Value and Benefits of Aligning Risk Management and Information Security Highlighted

Sydney, Australia, (16 September 2019)– IT and risk management professionals must speak the same language to more effectively incorporate the benefits and uncertainties associated with data and technology into the organisations’ overall strategy and to add value, according to a newly published, complimentary white paper from ISACA and RIMS, “Bridging the Digital Risk Gap: How Collaboration Between IT and Risk Management Can Enhance Value Creation.” The white paper can be found on ISACA’s website: here and RIMS website: here.
 
Technology has long been integral to the success of any organisation, but as the range of business applications and the pace of innovation have increased, so has the risk.
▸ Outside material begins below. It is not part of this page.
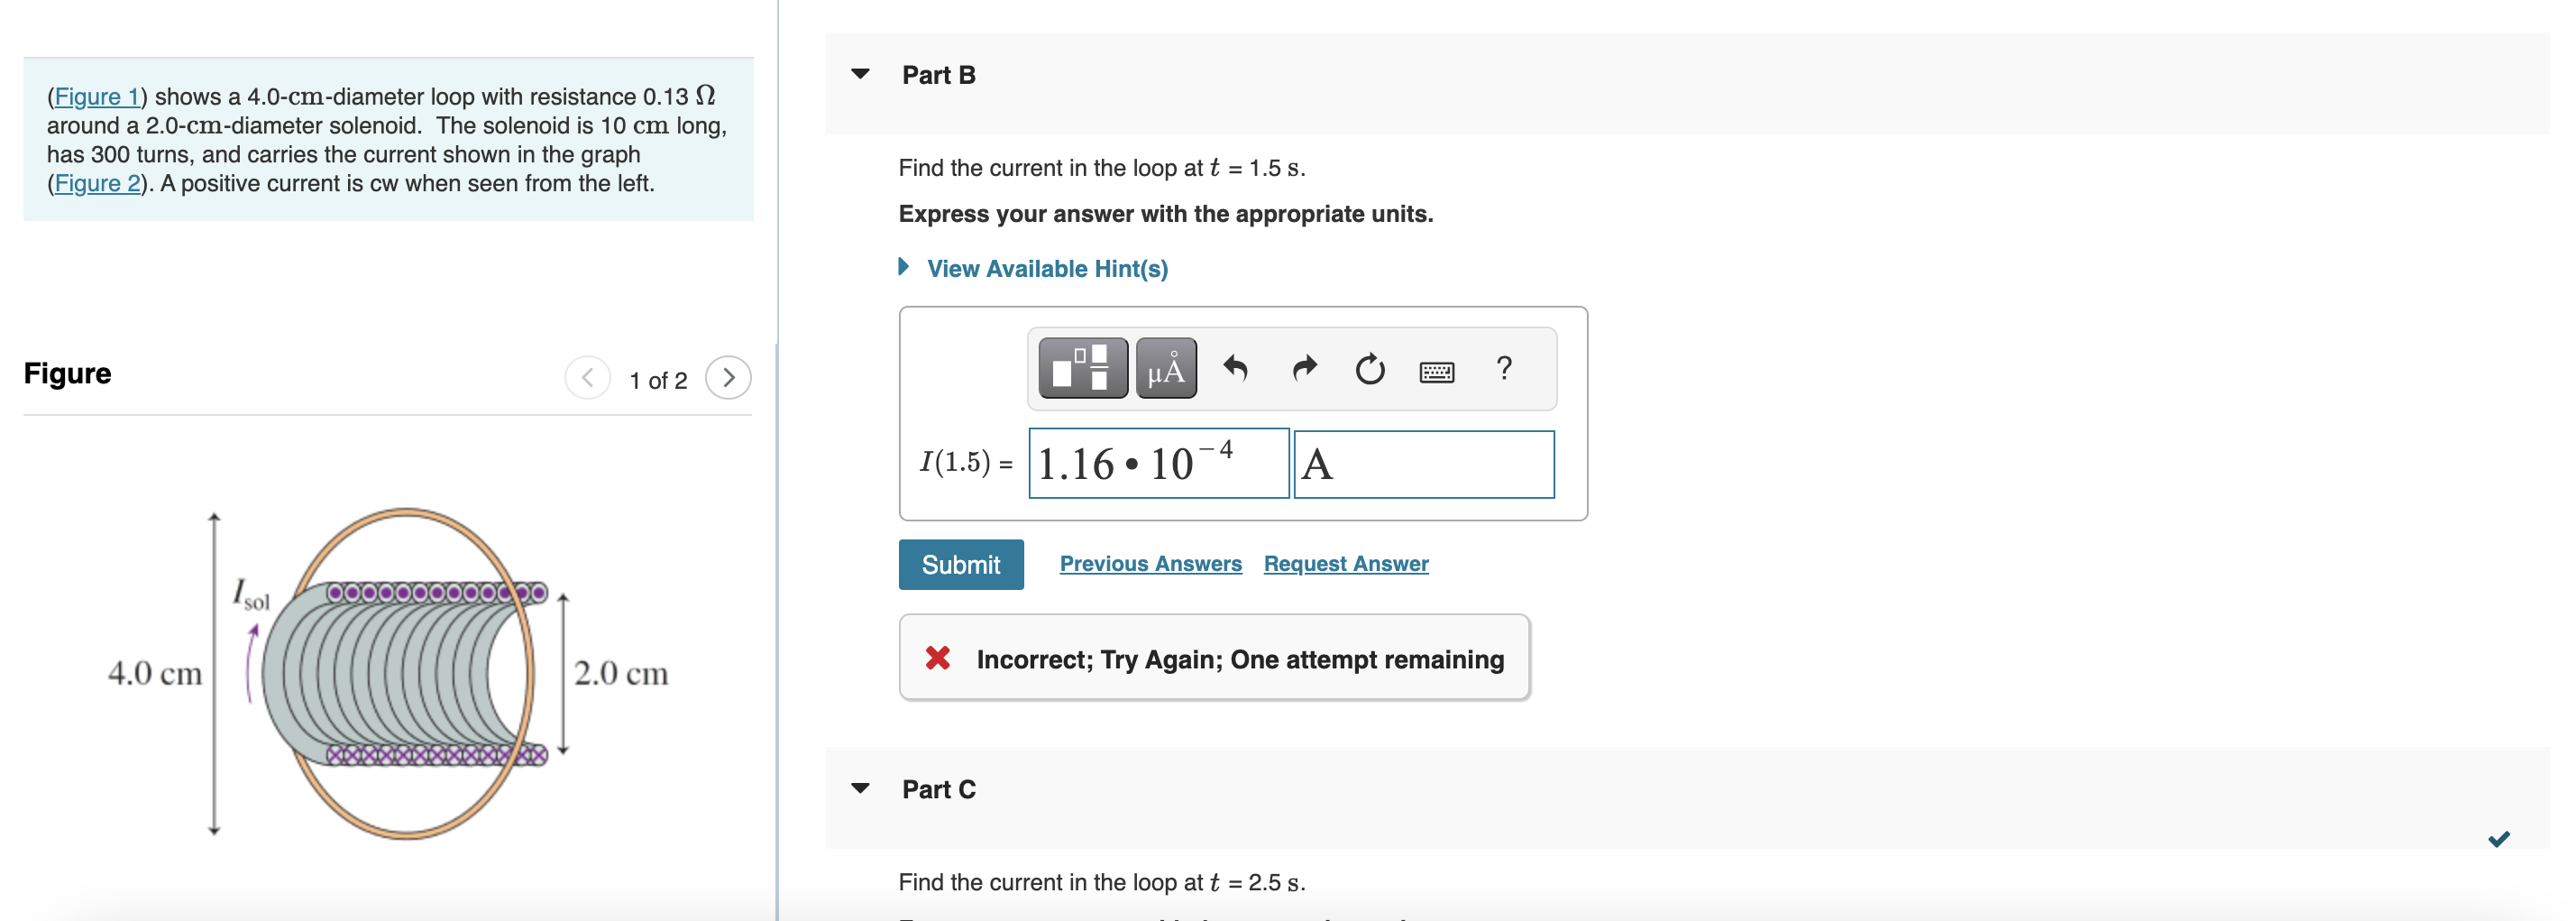Collapse the Part B section
This screenshot has width=2576, height=921.
point(861,74)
The “Bridging the Digital Risk Gap” white paper outlines how the changing digital risk landscape, new regulatory requirements, and greater understanding of commonalities between IT and risk management make a strong case for aligning the two in order to realise significant benefits.
 
These benefits to an organisation include being:
  • Transparent, nimble and timely
  • Clearly defined in roles, accountability and decision-making authority
  • Forward-looking in its risk assessment and benefit analyses (and not primarily resource based)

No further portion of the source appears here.